Fort Laramie
- Starring: Raymond Burr
- Directed by: Norman Macdonnell
- Original release: January 22 – October 28, 1956
- No. of episodes: 41

= Fort Laramie (radio series) =

1956 Radio series

Fort Laramie is a CBS Radio Western series starring Raymond Burr as Captain Lee Quince. It aired Sunday afternoons January 22–October 28, 1956, at 5:30 pm ET.
Produced and directed by Norman Macdonnell, this Western drama depicted life at old Fort Laramie during the 19th Century. The 41 episodes starred Raymond Burr as Lee Quince, captain of the cavalry. One year later, Burr became a television star as Perry Mason.

==Premise==
In the series, the fort had 400 troops in all but they had to keep their eye on a nearby Indian reservation with 4,000 Sioux camped there. Major Ned Daggart led the troops and he didn't always see eye to eye with Quince. Daggart had a niece called Terrie Lawson, who had her eye on the Captain.

== Production ==
Fort Laramie had a lot of crossover with Gunsmoke, which was also directed by Norman Macdonnell. It shared writers, sound effects men, and many of the same actors. Gunsmoke writers Kathleen Hite scripted 27 of the episodes; John Dunkel, five; John Meston, four; and Les Crutchfield, two.

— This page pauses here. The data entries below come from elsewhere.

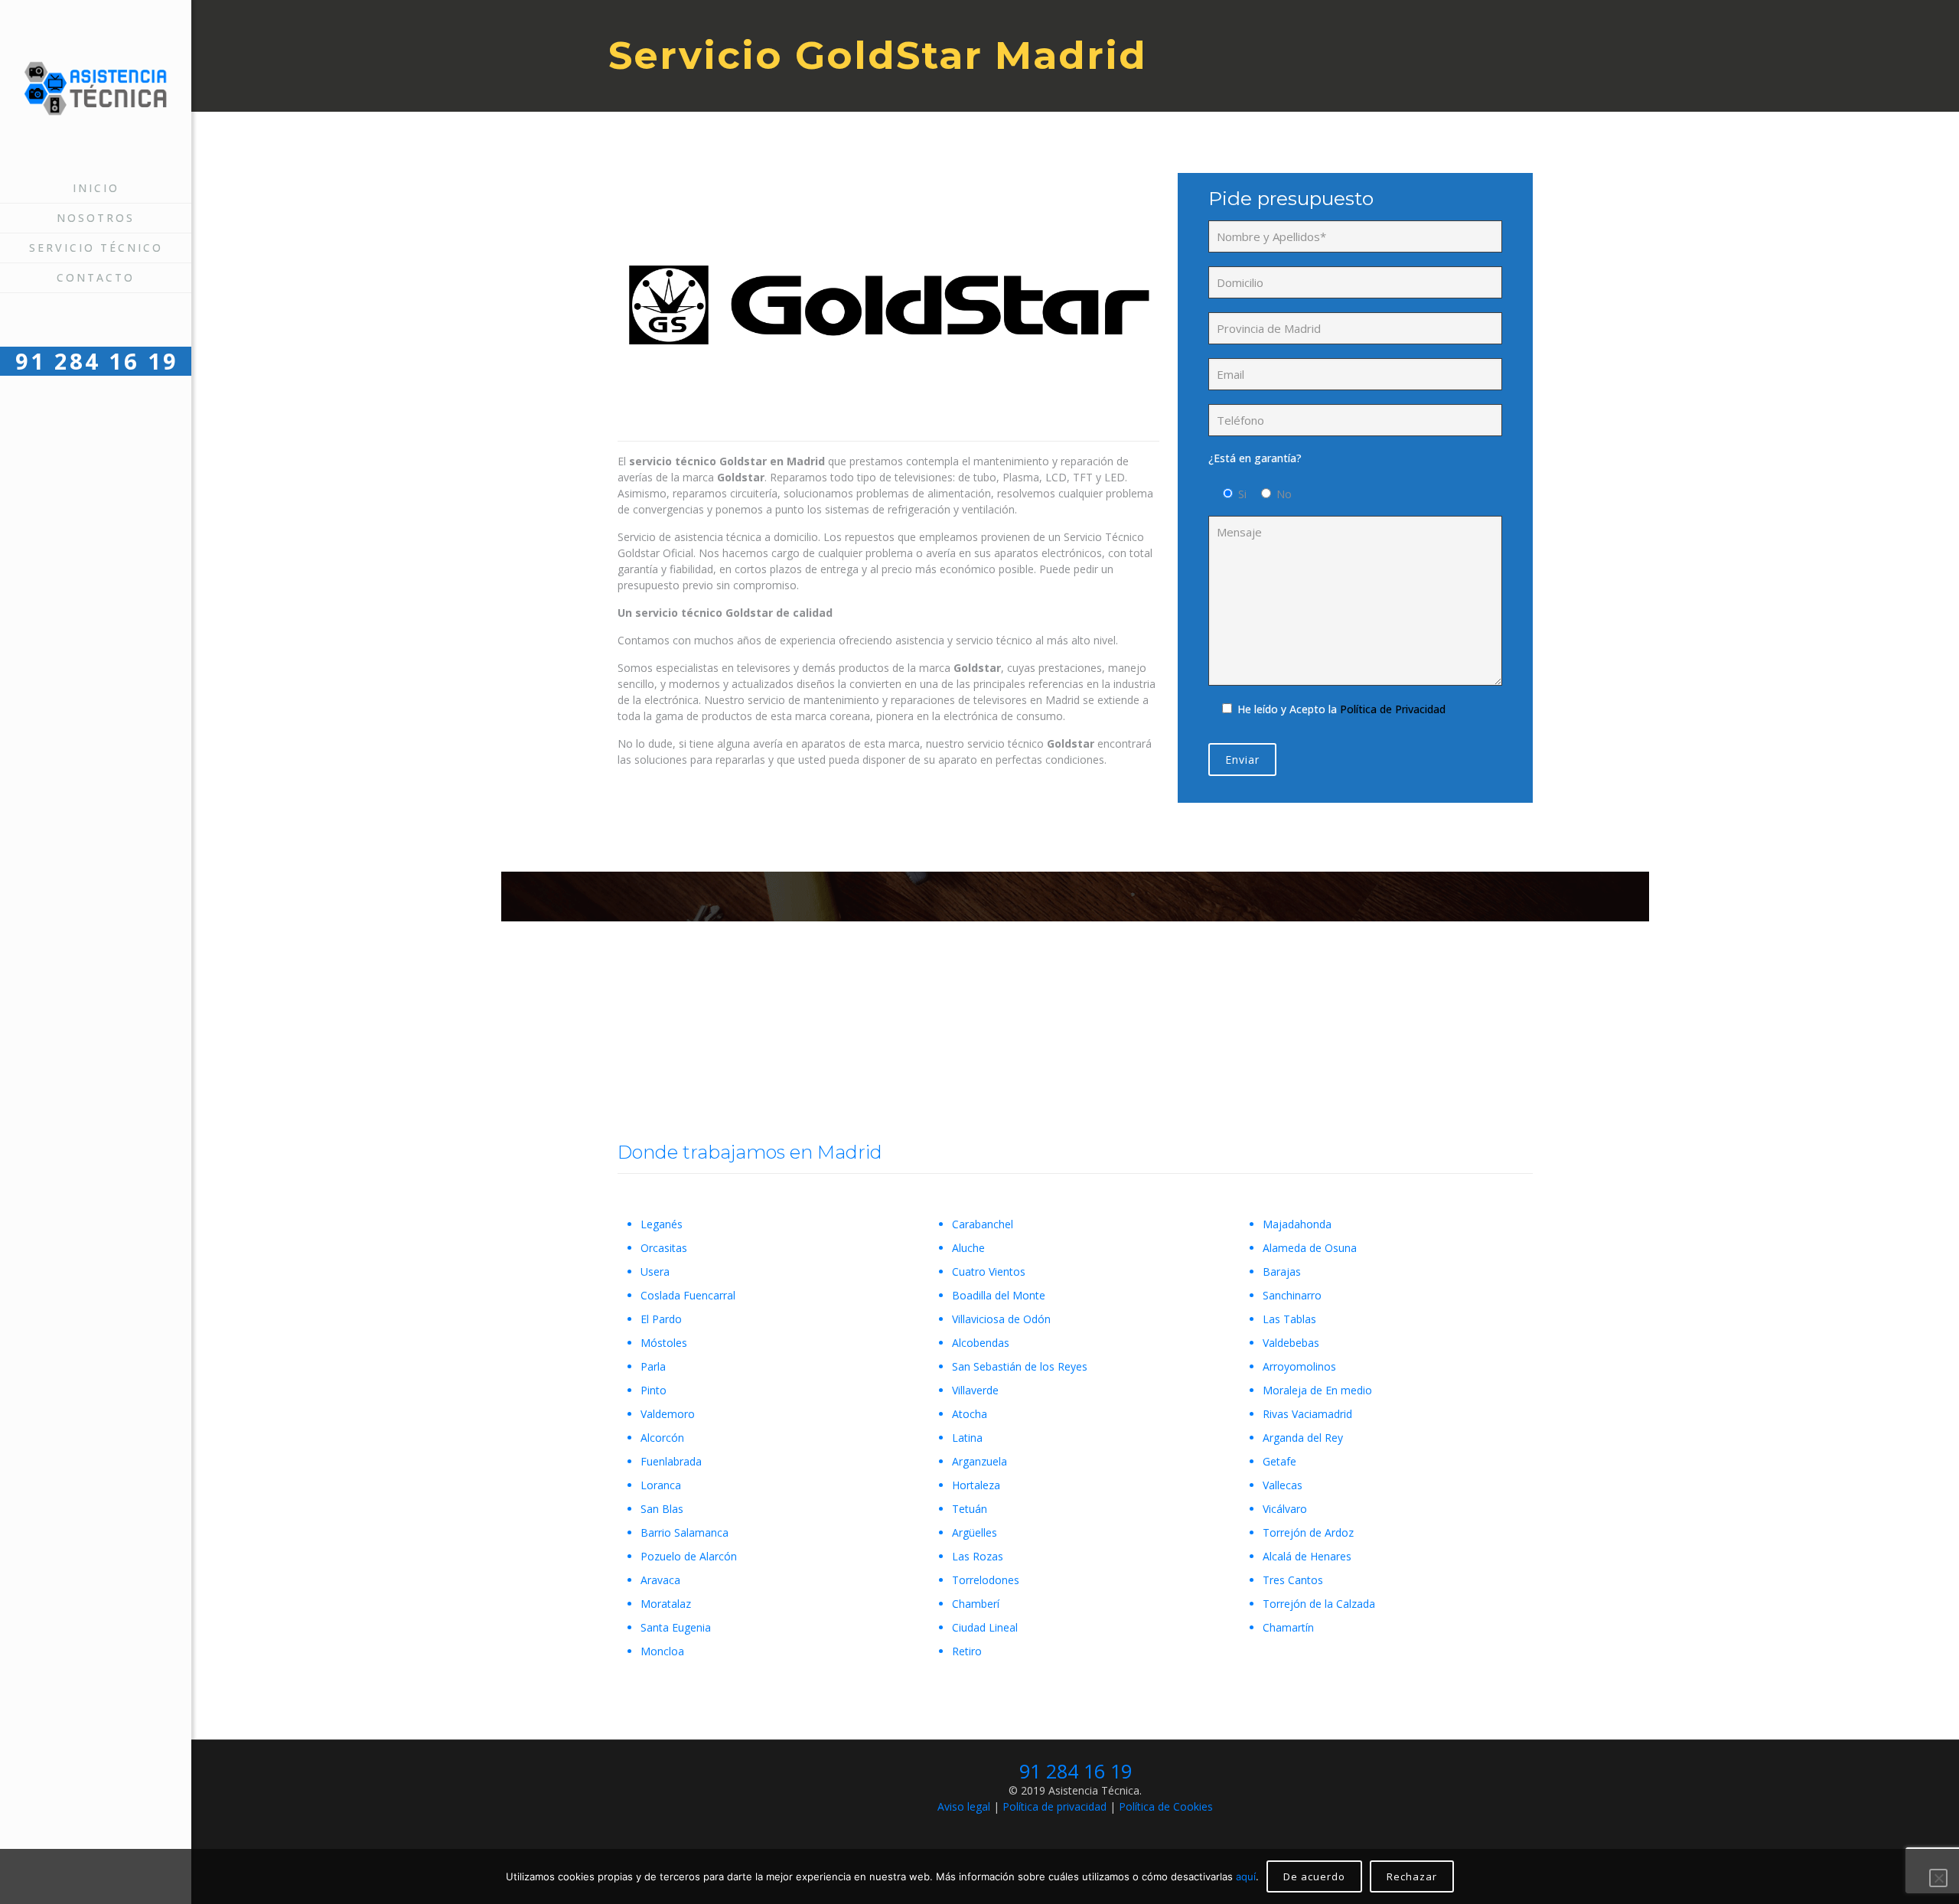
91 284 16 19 (1075, 1771)
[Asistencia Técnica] (95, 86)
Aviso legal (963, 1806)
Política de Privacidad (1393, 709)
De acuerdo (1314, 1876)
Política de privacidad (1054, 1806)
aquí (1246, 1876)
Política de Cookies (1166, 1806)
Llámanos (1071, 1008)
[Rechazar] (1938, 1878)
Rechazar (1412, 1876)
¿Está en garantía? (1255, 458)
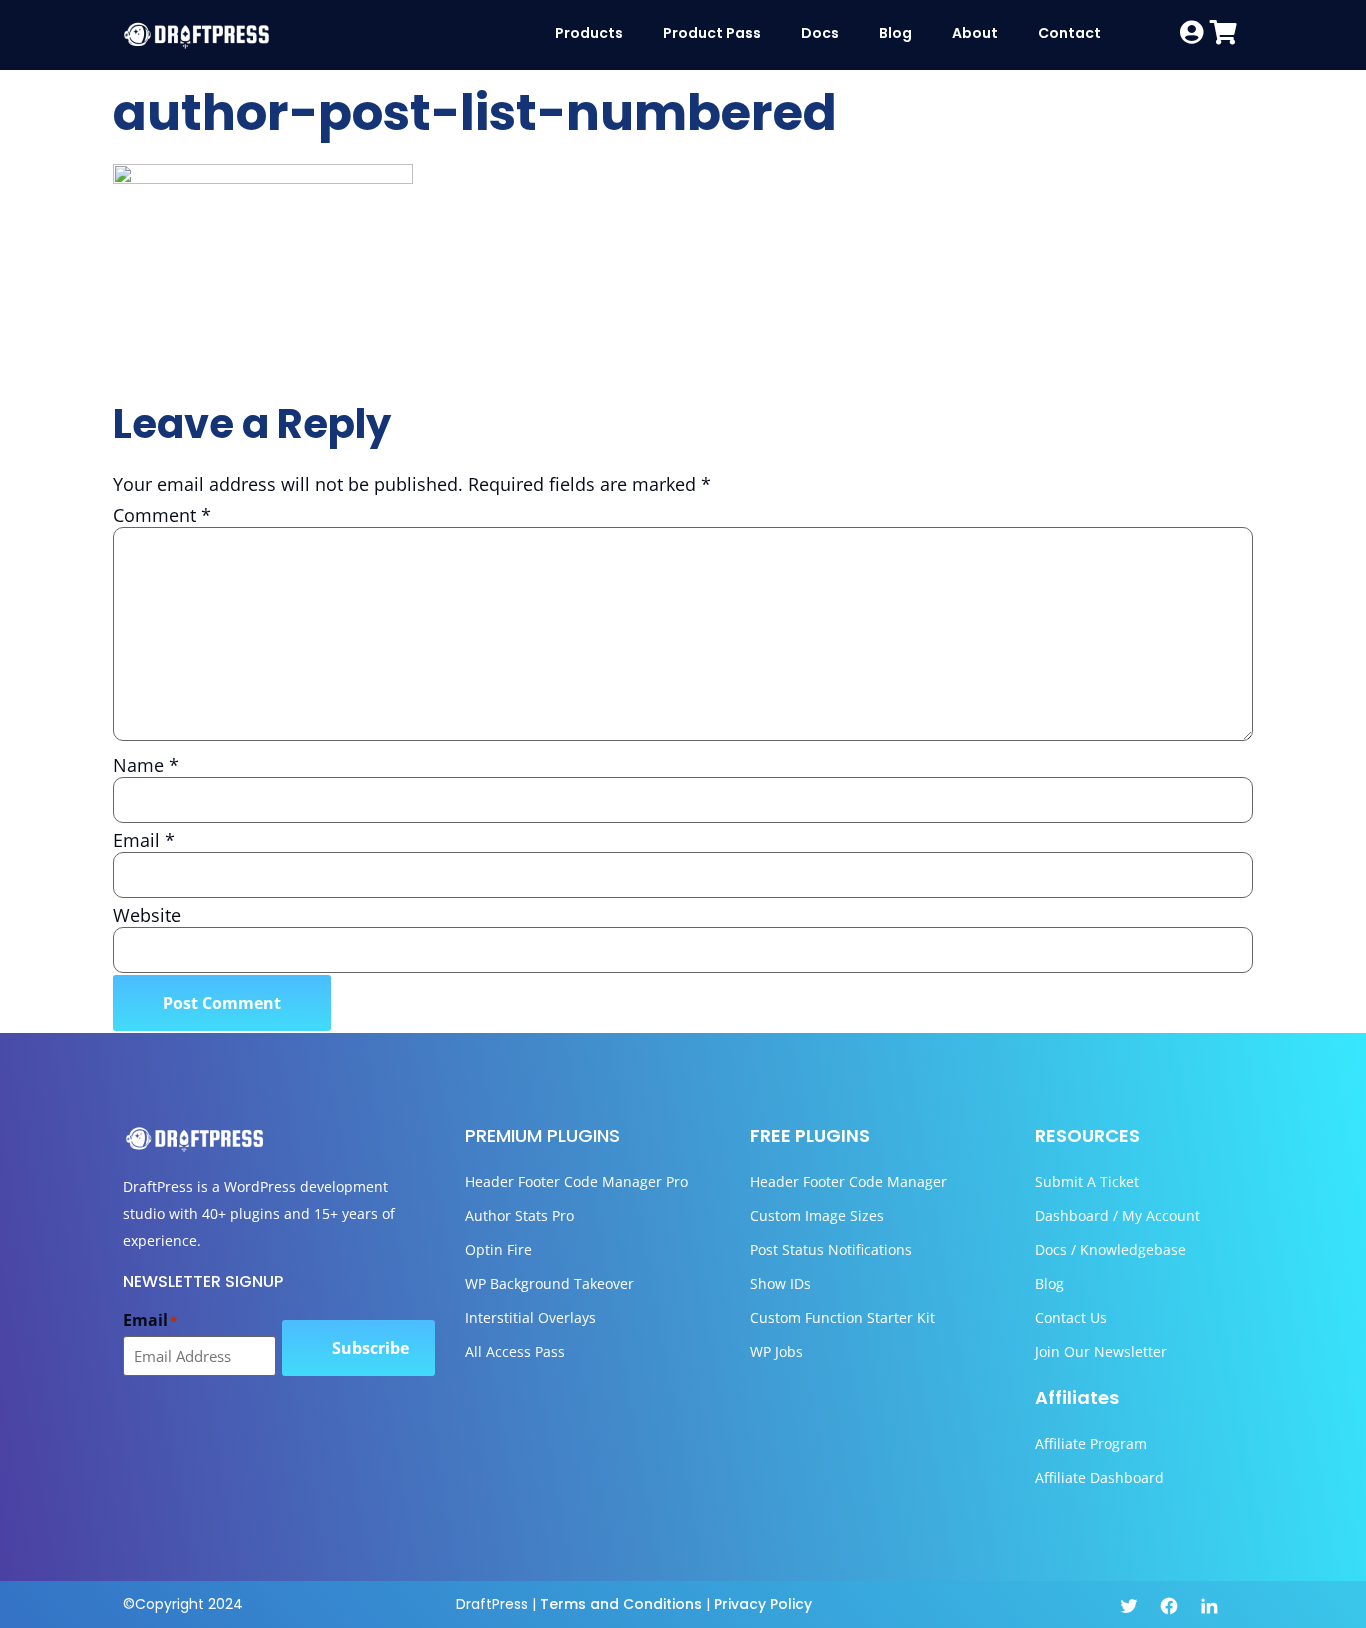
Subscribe (370, 1348)
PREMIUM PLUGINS (542, 1135)
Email (144, 840)
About (975, 33)
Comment (162, 515)
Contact (1069, 33)
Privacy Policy (763, 1604)
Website (147, 915)
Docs (820, 33)
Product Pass (712, 33)
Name (146, 765)
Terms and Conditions (621, 1604)
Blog (895, 33)
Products (589, 33)
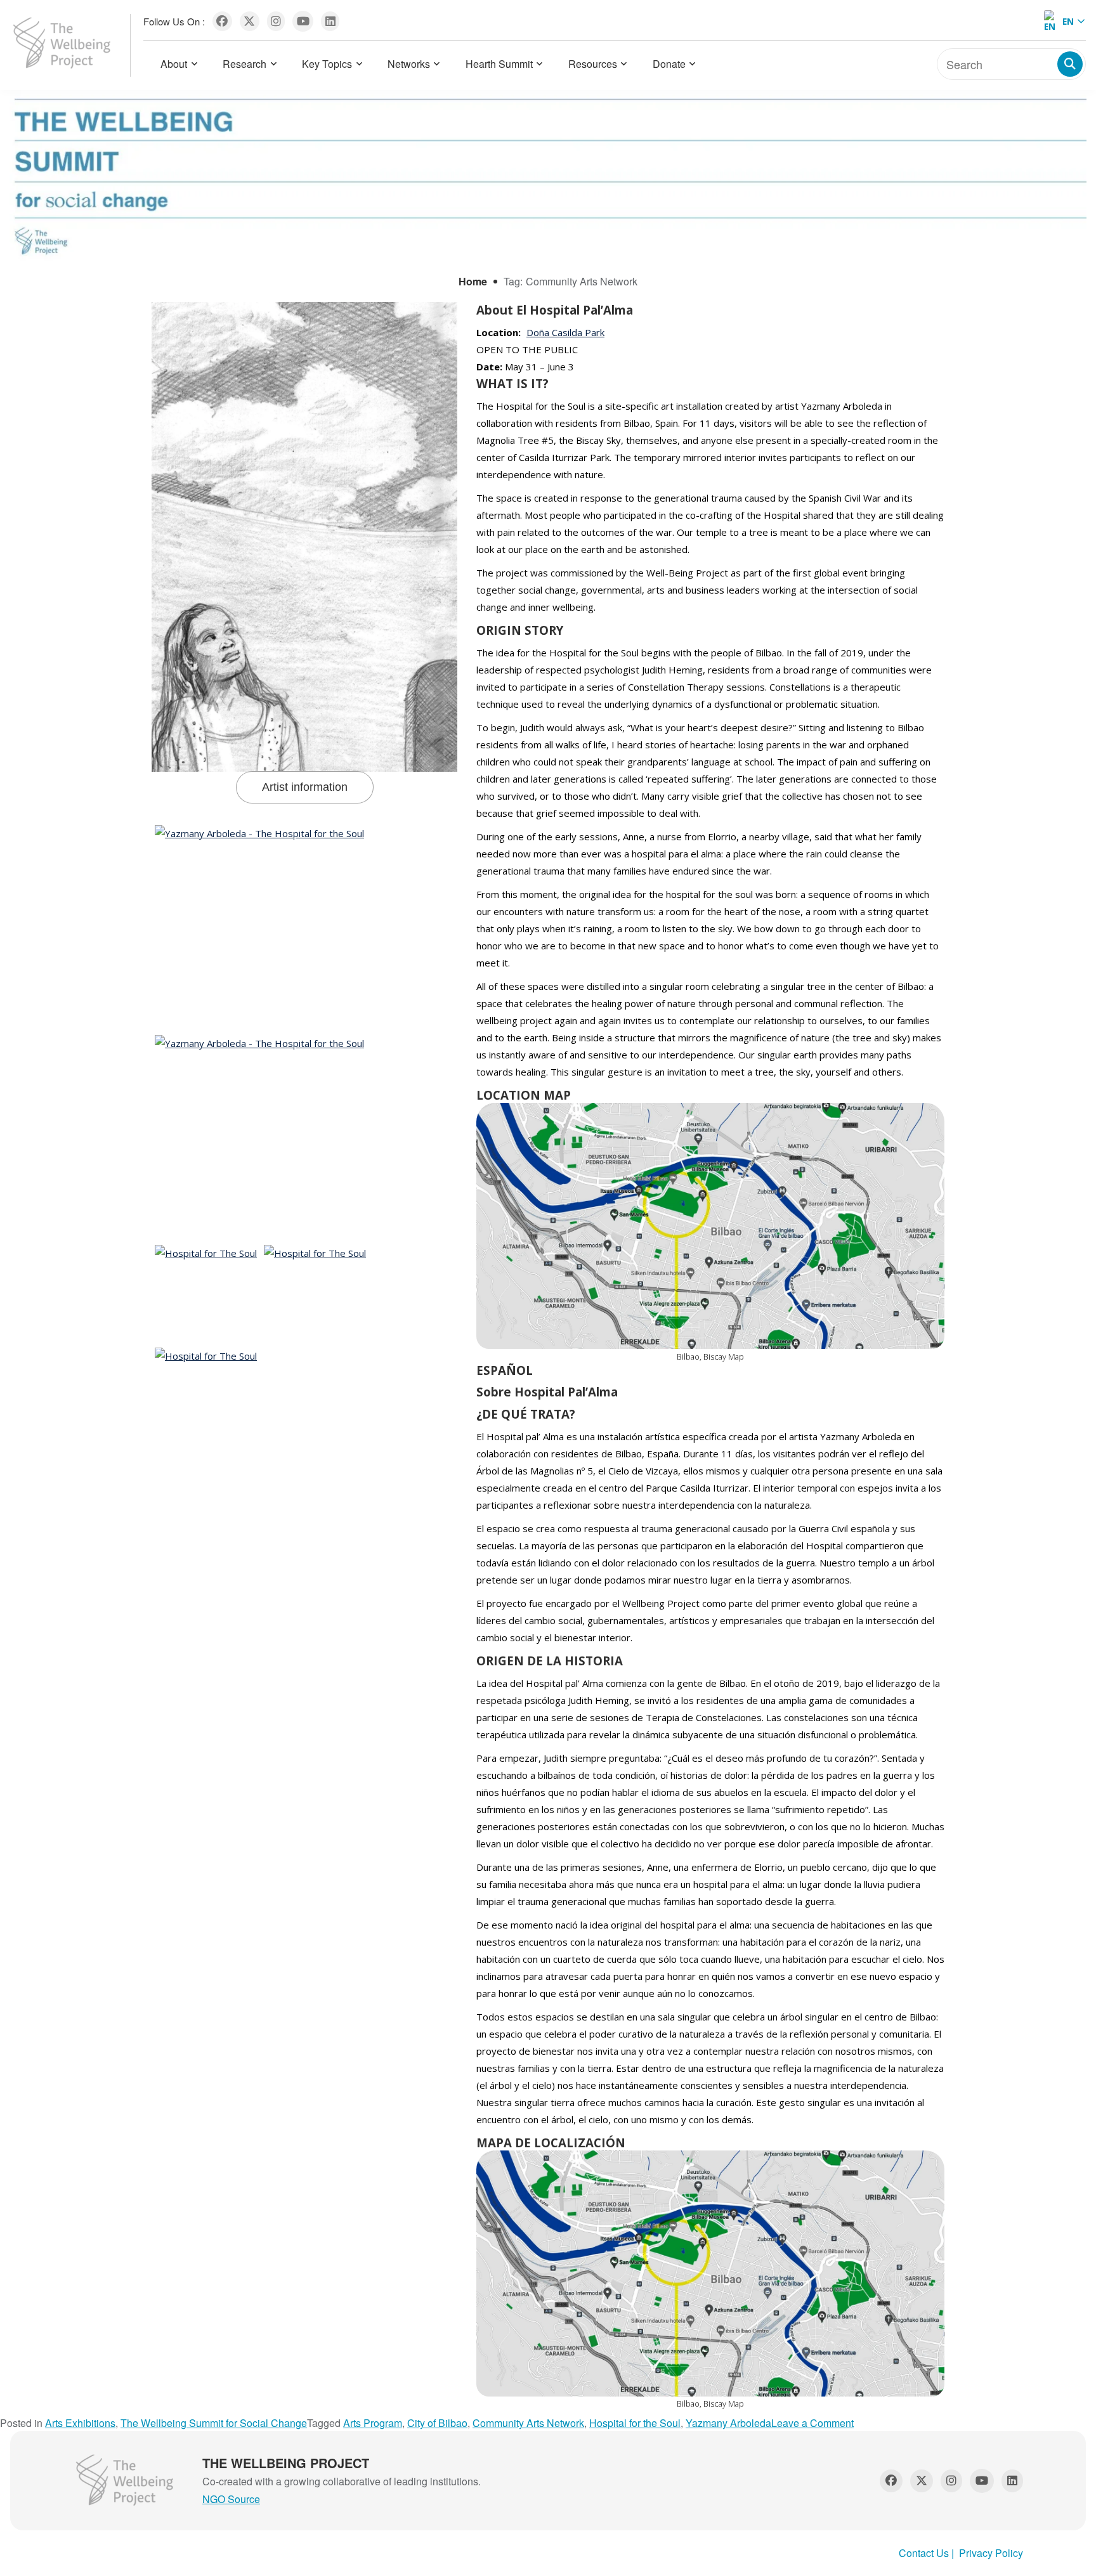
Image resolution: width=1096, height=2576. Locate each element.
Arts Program (372, 2423)
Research (244, 63)
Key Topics (327, 63)
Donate (669, 63)
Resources (592, 63)
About (173, 63)
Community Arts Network (528, 2423)
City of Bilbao (437, 2423)
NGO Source (231, 2499)
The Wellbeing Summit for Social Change (214, 2423)
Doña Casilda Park (565, 332)
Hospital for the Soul (635, 2423)
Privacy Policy (991, 2553)
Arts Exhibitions (80, 2423)
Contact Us (924, 2553)
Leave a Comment (812, 2423)
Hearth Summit (499, 63)
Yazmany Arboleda (728, 2423)
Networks (409, 63)
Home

The remaining scripts were written by Gil Doud, E. Jack Newman and William Robson.

Supporting regulars included Vic Perrin as Sgt. Gorse, Harry Bartell as the slightly green Lt. Seiberts and Jack Moyles as Major Daggett. Heard on a more irregular basis were Howard McNear as Pliny the fort sutler, Sam Edwards as Trooper Harrison, and in a variety of roles, such actors as John Dehner, John McIntire, Virginia Gregg, James Nusser, Parley Baer and Barney Phillips. All except star Raymond Burr had been heard on Macdonnell's other Western radio series, Gunsmoke. Amerigo Marino supplied the music. The scripts were mostly written by John Meston, Kathleen Hite, Les Crutchfield and John Dunkel.

John Dehner originally auditioned for the part of Lee Quince in a story that was later remade with Burr in the lead, called "The Boatwright's Story".

Fort Laramie was a sustained show (unsponsored) for most of its run.